Of the entries below, return only those lines from the line with "You are a GUI" to the line with "Viewport: 1366px width, 768px height.", exactly, both included.

Entries supplied:
□ □ □

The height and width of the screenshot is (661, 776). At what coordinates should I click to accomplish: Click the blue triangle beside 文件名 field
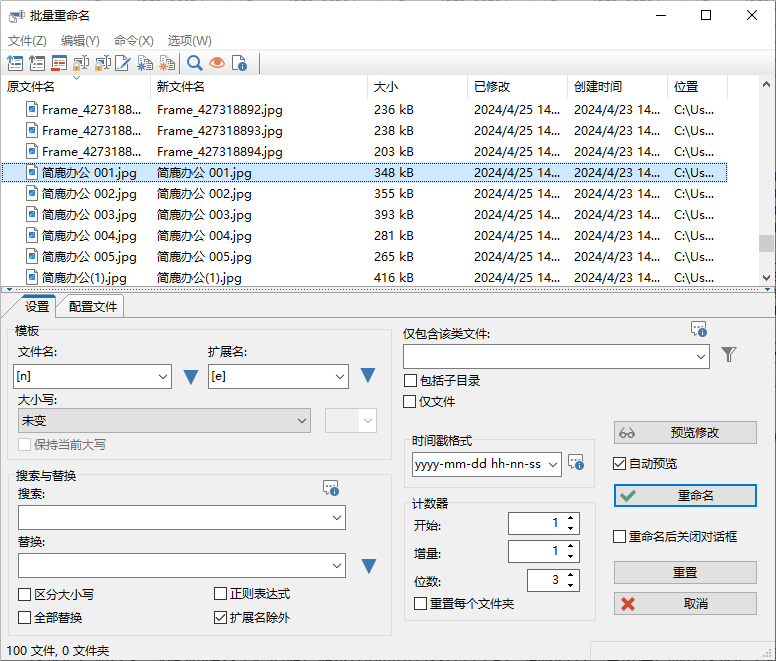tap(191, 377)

□ □ □

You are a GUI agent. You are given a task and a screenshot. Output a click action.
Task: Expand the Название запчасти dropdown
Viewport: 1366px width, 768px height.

□ □ □

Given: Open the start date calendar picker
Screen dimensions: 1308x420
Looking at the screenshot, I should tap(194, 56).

□ □ □

Written answer:
You are a GUI agent. You are given a task and a screenshot. Output a click action.
Task: Expand the Название запчасти dropdown
Viewport: 1366px width, 768px height.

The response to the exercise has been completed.